* [What the task requires]:
Could you extend the page text on net carbs, picking up after its last sentence?

*** Page text Section Begins ***

If you buy a mix of imported and local products, which is normal in Brussels, the safest habit is to glance at the language and the layout before you do any maths. European panel, the number is ready to use. British or American panel, subtract the fibre first.
Sugar alcohols, and where the maths bends
Fibre is honest, but sugar alcohols are not all created equal, and this is the part of net-carb counting that goes wrong most often. Erythritol is barely absorbed and fair to subtract in full. Maltitol, which fills a lot of cheap sugar-free chocolate and sweets, raises blood sugar a good deal more than its marketing suggests, so subtracting all of it overstates how keto the product really is. A bar advertising “2g net carbs” through a pile of maltitol can affect you far more than the label claims. When in doubt, count maltitol closer to its full value and treat dramatic net-carb boasts on processed food with a raised eyebrow. The sweeteners and the erythritol question post goes through which ones behave and which do not.
Net carbs in everyday foods
After a week or two the numbers for the things you eat often become second nature. A rough feel for common foods, per typical serving:
- A large handful of spinach or other leaf: under 1 gram net.
- 100 grams of broccoli or cauliflower: roughly 3 grams net.
- Half a medium avocado: around 1 to 2 grams net.
- A 30 gram serving of almonds: about 2 to 3 grams net.
- 100 grams of full-fat Greek yoghurt: around 4 grams net.

*** Page text Section Ends ***
*** Given information Section Begins ***

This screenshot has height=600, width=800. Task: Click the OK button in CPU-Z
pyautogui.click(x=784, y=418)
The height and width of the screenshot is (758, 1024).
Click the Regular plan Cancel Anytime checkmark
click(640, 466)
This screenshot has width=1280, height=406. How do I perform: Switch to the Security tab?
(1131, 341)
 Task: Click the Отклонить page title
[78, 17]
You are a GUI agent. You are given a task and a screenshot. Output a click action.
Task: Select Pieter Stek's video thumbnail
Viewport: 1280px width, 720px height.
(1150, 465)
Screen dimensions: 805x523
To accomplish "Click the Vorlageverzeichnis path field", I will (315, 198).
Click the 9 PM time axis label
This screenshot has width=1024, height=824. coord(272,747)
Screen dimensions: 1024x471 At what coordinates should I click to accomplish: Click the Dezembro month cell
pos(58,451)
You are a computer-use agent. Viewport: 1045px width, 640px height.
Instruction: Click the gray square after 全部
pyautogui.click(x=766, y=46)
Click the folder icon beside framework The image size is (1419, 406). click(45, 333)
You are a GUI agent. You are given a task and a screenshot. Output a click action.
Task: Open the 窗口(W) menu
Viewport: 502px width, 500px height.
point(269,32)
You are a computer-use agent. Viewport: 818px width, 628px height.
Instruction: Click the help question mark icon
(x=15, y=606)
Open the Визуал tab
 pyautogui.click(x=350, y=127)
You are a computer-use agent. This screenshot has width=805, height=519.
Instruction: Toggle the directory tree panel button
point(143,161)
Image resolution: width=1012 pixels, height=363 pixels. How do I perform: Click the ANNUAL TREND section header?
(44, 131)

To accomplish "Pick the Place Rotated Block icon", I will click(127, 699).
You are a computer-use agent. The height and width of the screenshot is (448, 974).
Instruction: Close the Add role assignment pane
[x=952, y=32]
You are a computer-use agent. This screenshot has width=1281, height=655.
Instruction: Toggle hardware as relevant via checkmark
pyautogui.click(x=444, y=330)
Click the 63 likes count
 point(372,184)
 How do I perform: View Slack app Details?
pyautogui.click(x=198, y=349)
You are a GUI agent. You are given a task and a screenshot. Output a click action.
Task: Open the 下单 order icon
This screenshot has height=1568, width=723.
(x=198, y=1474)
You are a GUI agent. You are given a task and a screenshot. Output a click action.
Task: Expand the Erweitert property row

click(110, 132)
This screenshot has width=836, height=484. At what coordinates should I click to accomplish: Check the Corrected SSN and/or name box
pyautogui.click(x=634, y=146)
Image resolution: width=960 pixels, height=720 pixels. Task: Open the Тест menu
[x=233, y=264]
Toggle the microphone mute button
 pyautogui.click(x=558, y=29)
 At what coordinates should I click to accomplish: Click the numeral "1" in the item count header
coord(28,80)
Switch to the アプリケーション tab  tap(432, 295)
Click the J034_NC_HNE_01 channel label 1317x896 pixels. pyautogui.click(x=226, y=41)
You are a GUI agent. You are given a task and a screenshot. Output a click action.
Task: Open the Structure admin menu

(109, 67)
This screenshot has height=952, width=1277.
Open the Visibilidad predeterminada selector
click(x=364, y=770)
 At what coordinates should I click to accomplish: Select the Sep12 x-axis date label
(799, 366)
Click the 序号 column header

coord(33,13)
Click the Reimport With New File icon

*** Given information Section Ends ***

* [Task answer]:
- A medium tomato: about 3 grams net.
- 100 grams of strawberries: around 6 grams net.
Whole foods rarely trip you up, because their fibre is genuine and the sums are small. It is the engineered low-carb products, not the vegetables, that need the scrutiny. If you want a clearer sense of which plants sit where, the best and worst vegetables for keto guide sorts them out.
Letting an app do the counting
You do not have to keep this in your head. A tracking app such as one of the popular carb counters stores the net figures for thousands of foods and totals your day as you log. Used for the first fortnight, an app teaches you the numbers far faster than guessing does, after which most people stop logging and simply know. Two cautions: app entries are user-submitted and sometimes wrong, so sanity-check anything that looks too good, and when you scan a European barcode, remember the label has already removed the fibre, so the app should not remove it again.
Common mistakes when counting
A handful of errors account for most of the trouble. Subtracting fibre twice on a European label is the classic, and it quietly lets carbs creep up. Trusting the net-carb number on a maltitol-sweetened product is the next. Forgetting that “per serving” may be half the packet, so the real figure doubles, catches plenty of people. And counting only the obvious carbs while ignoring the sauce, the breading or the splash of milk in the coffee adds up across a day. None of these is hard to avoid once you know they exist; they are simply the places attention slips.
Putting it together
Net carbs are total carbohydrate minus fibre and minus the well-behaved sugar alcohols, and the only real subtlety is who has already done the fibre subtraction for you. On a Belgian or European label, the carbohydrate number is ready to use. On a British or American one, take the fibre off yourself. Be wary of processed products leaning hard on a tiny net-carb claim, lean on whole foods where the maths is honest, and let an app carry the load until the figures live in your head. Do that and counting stops being a chore within a couple of weeks.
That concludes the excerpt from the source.